BRIEF >> Using the listing below, print the line containing "Open the Пермский театр кукол label", the line containing "Image resolution: width=262", and each line between them, exactly and nothing else. Pictures stay out of the print.

MATERIAL TO PROCESS >>

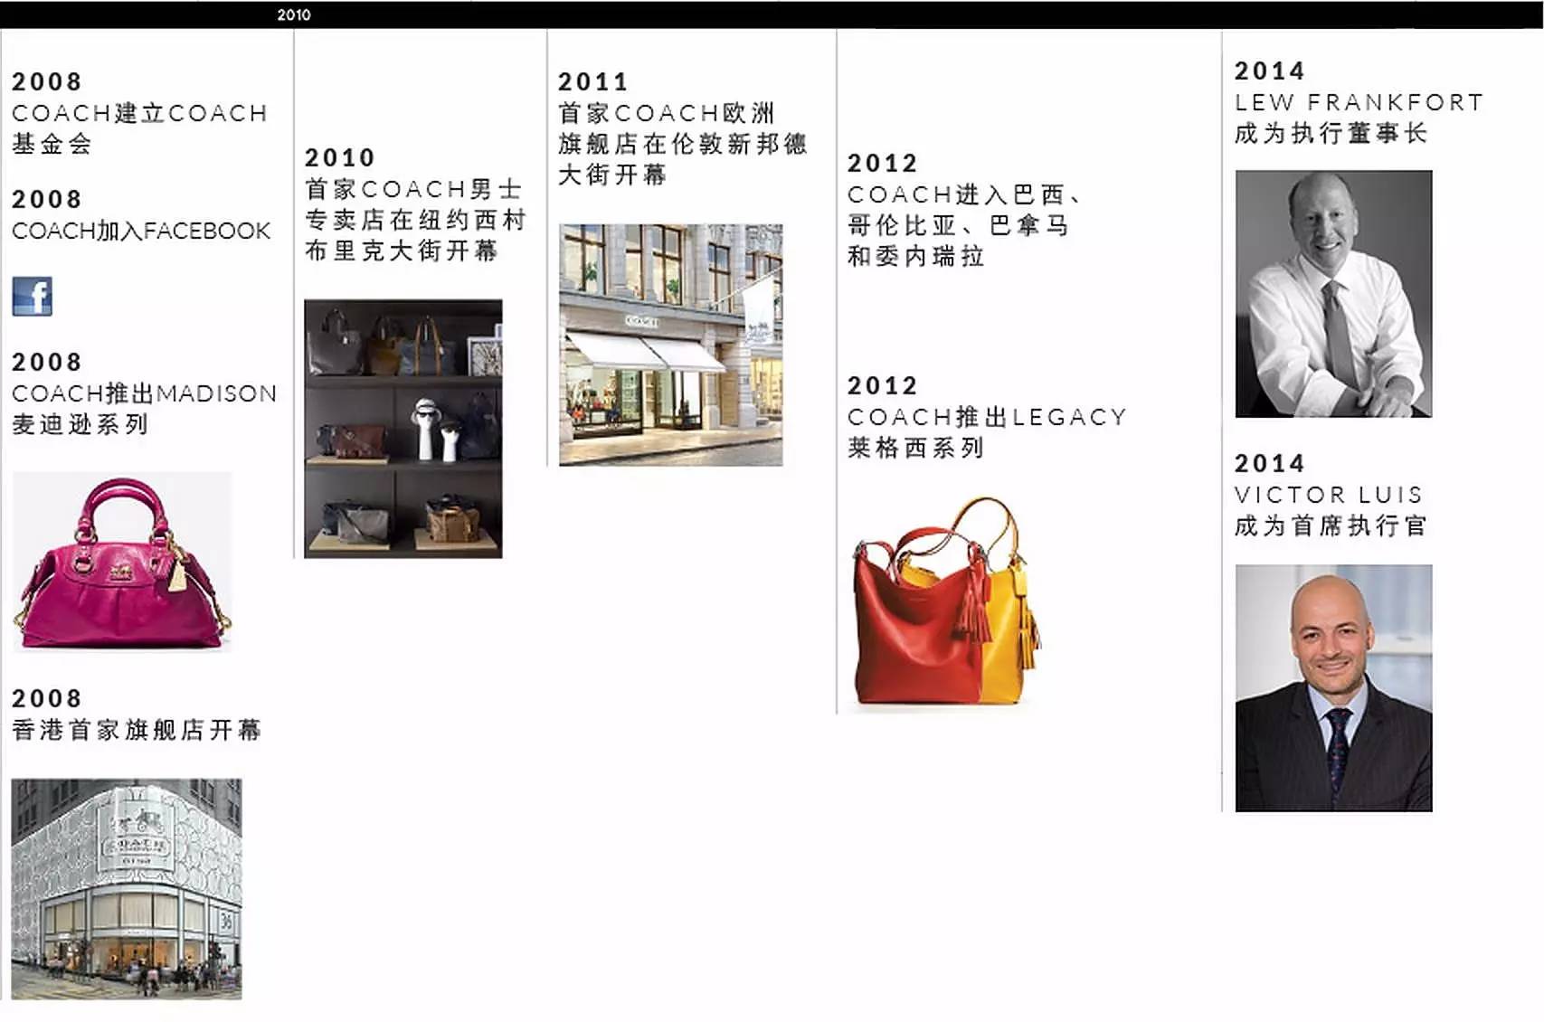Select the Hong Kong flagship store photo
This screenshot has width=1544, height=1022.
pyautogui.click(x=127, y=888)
* * *
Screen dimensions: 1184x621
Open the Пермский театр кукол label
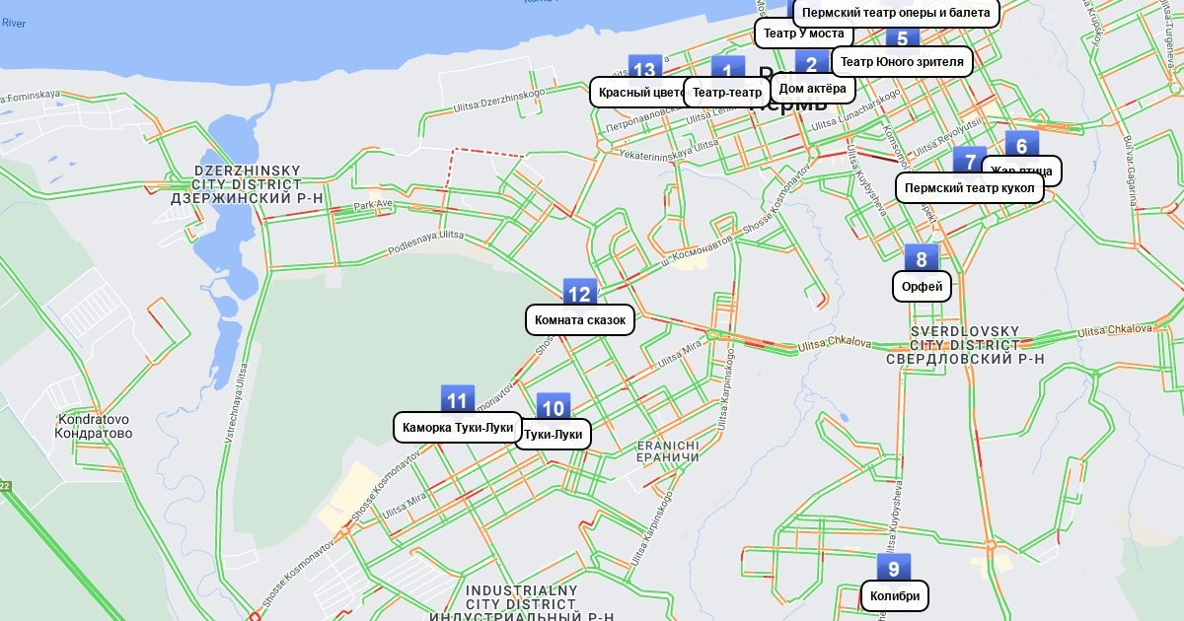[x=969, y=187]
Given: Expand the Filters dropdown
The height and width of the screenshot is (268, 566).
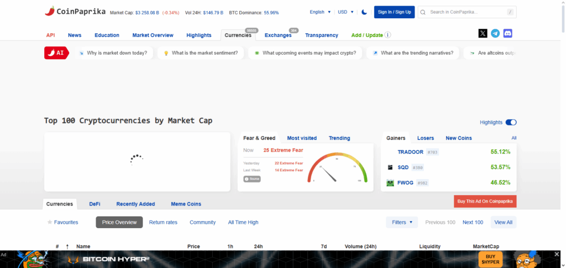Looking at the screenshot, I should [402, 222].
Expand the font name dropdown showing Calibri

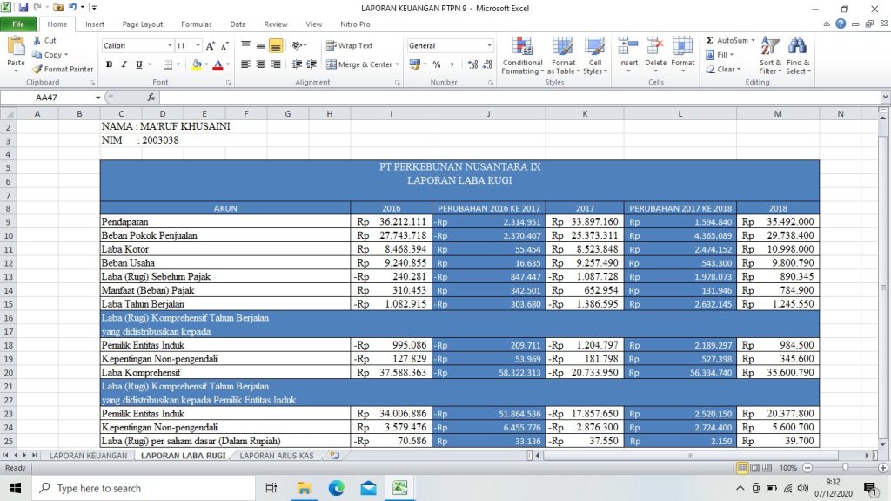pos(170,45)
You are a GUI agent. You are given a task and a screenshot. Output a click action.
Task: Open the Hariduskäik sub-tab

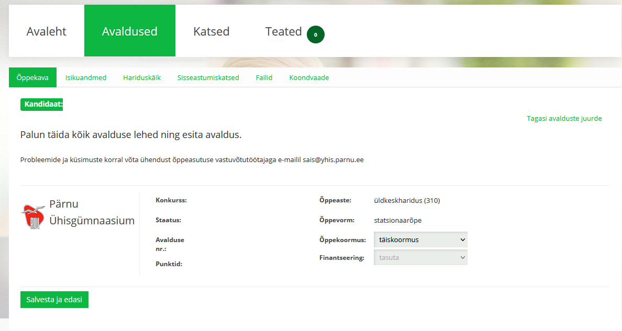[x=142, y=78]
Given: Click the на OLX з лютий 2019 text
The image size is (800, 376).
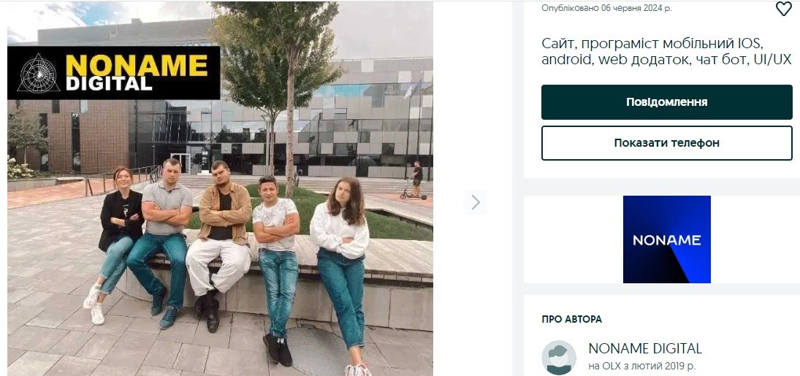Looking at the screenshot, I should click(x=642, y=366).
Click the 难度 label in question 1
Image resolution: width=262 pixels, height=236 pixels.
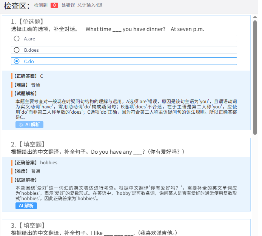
--
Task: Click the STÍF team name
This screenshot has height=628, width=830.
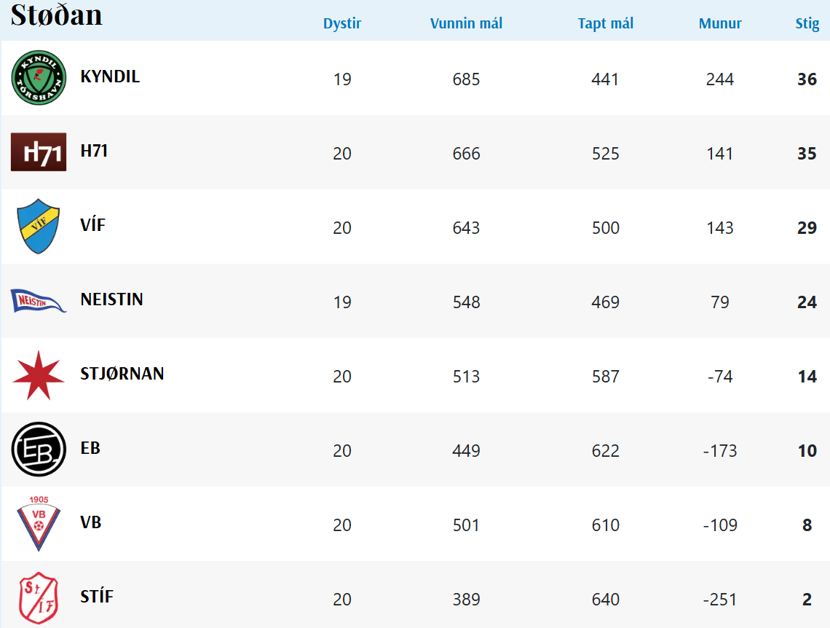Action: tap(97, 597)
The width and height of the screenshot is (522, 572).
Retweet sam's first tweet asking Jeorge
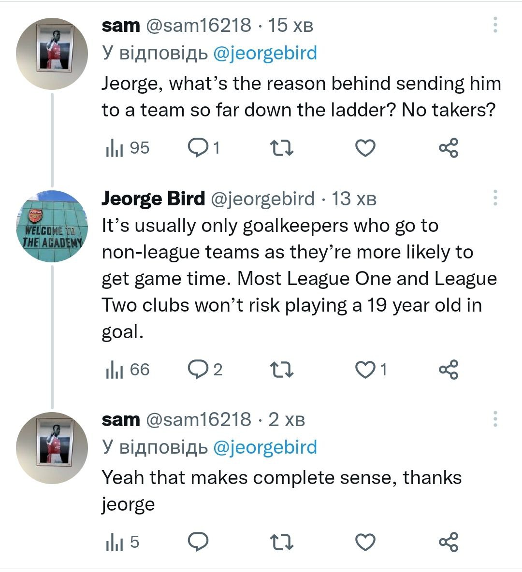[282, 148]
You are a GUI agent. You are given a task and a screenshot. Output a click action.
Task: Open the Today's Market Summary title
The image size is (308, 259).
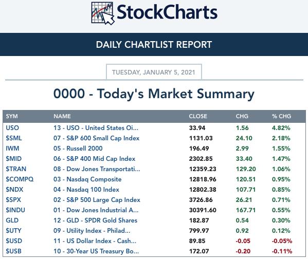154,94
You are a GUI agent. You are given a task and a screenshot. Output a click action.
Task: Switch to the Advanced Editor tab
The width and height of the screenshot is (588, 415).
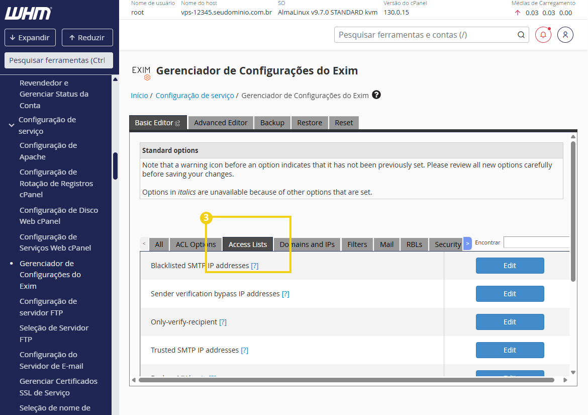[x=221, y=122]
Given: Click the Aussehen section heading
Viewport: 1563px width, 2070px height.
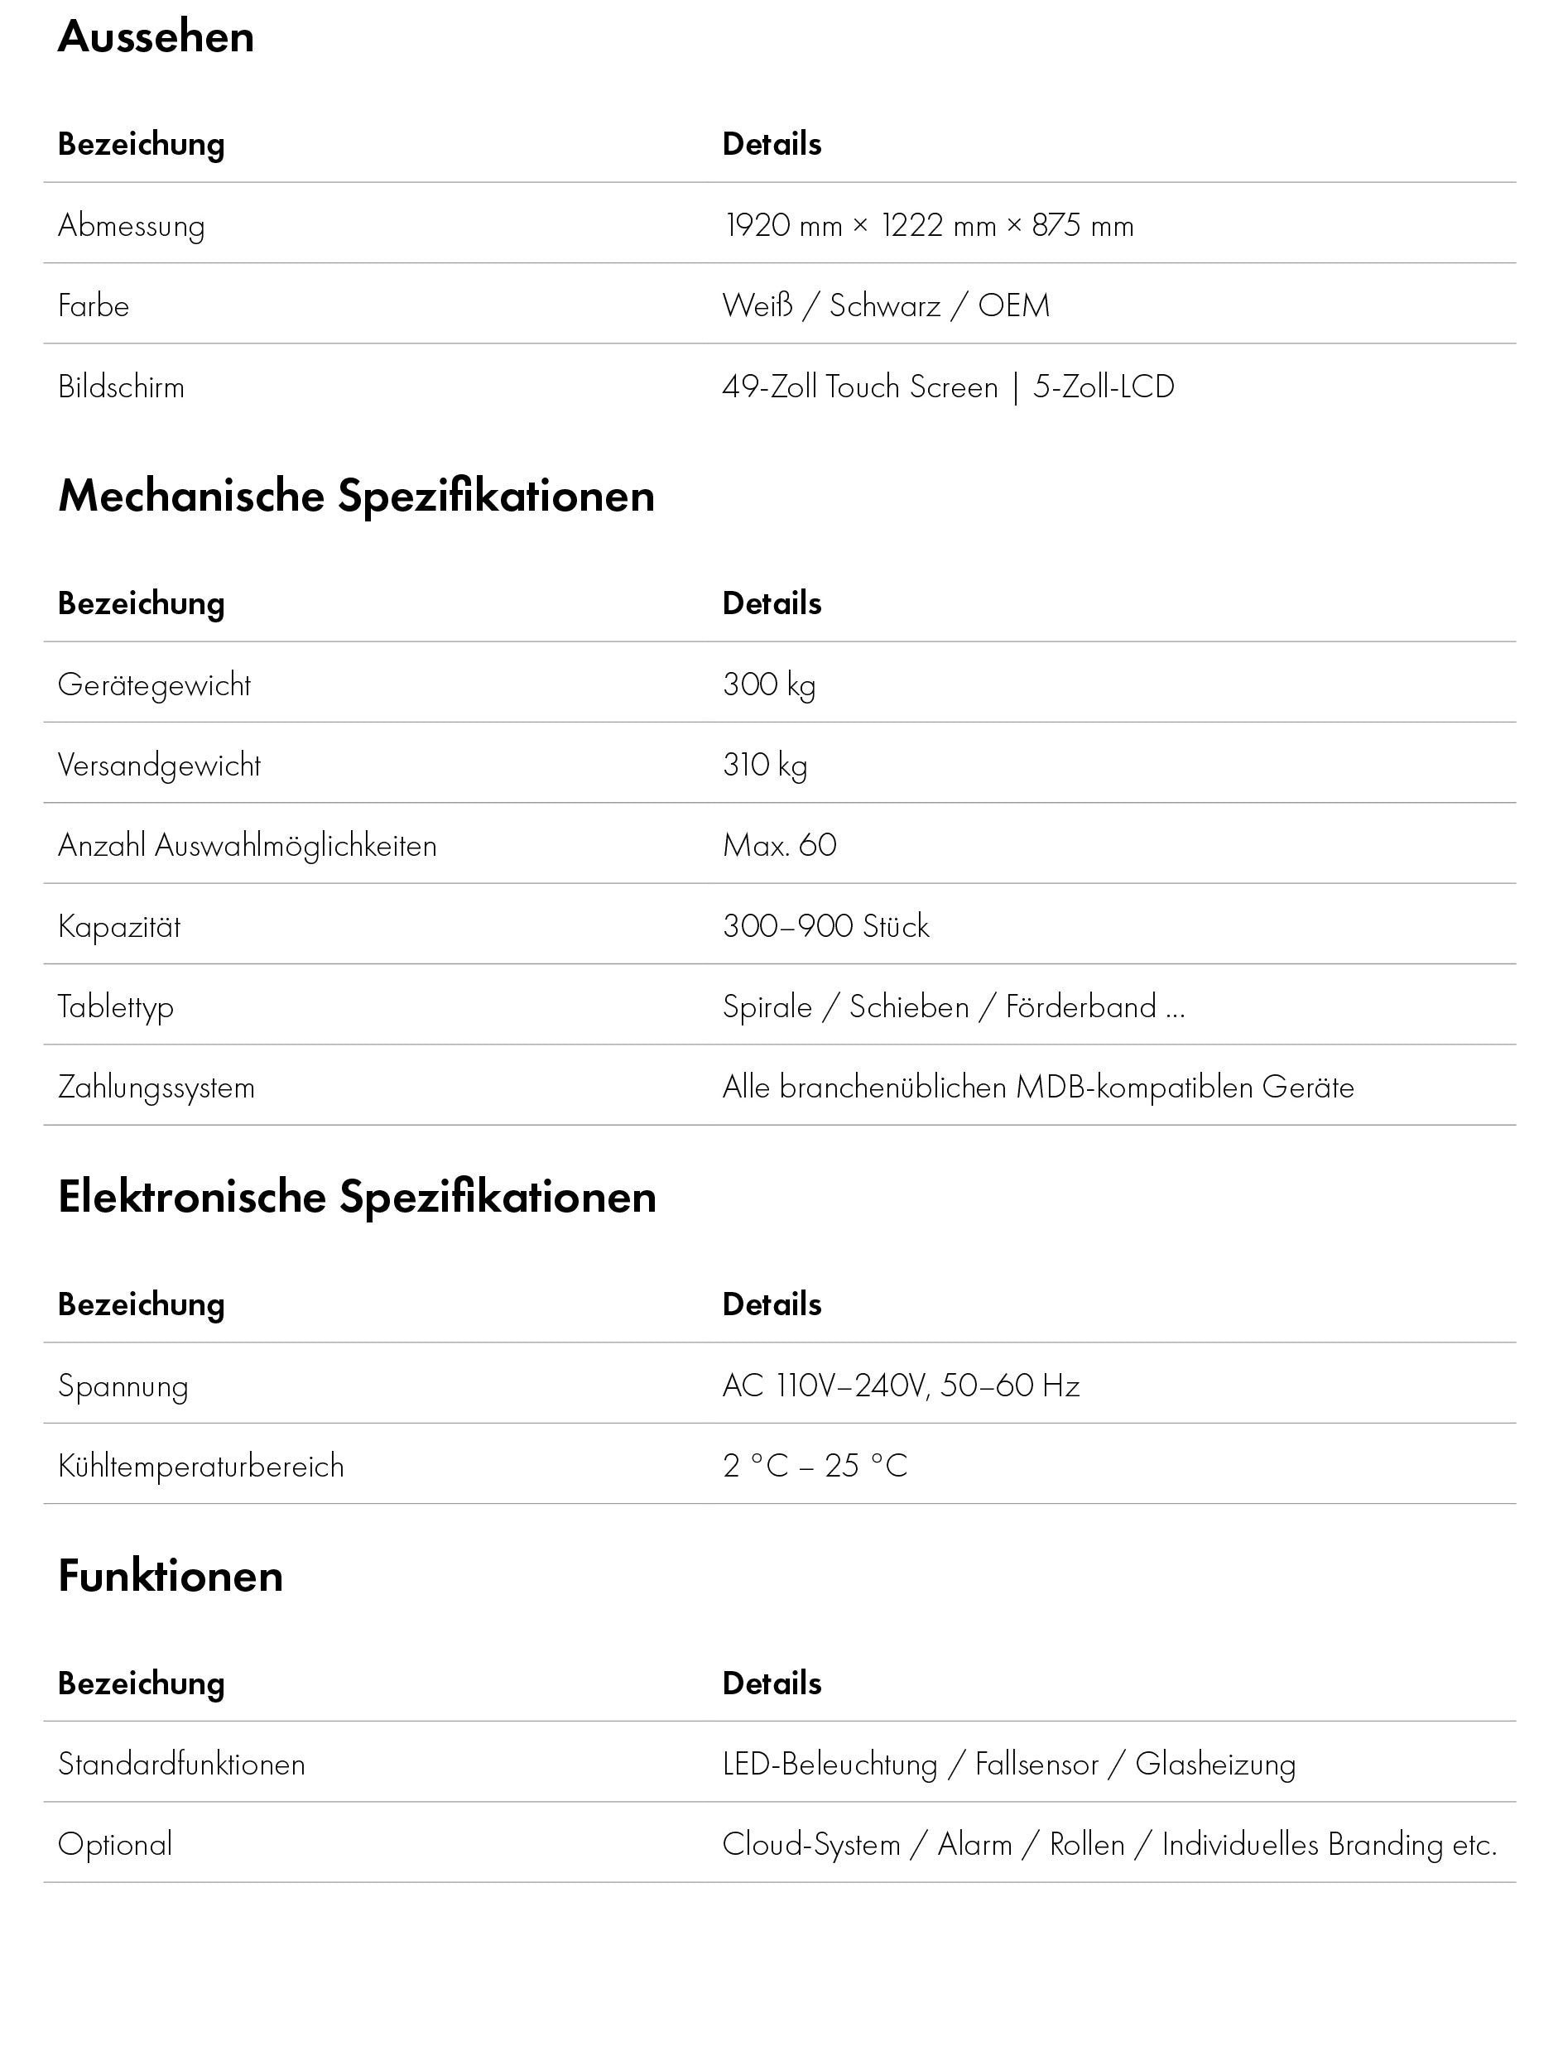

RESPONSE >>
Open the Пермский театр кукол label
[x=969, y=187]
Given: Expand the Filters dropdown
The height and width of the screenshot is (268, 566).
Looking at the screenshot, I should [402, 222].
Expand the font name dropdown showing Calibri

pos(170,45)
You are a GUI agent. You are given a task and a screenshot. Output a click action.
Task: Open the Hariduskäik sub-tab

[x=142, y=78]
Given: Click the на OLX з лютий 2019 text
The image size is (800, 376).
Looking at the screenshot, I should click(x=642, y=366).
Click the 难度 label in question 1
Image resolution: width=262 pixels, height=236 pixels.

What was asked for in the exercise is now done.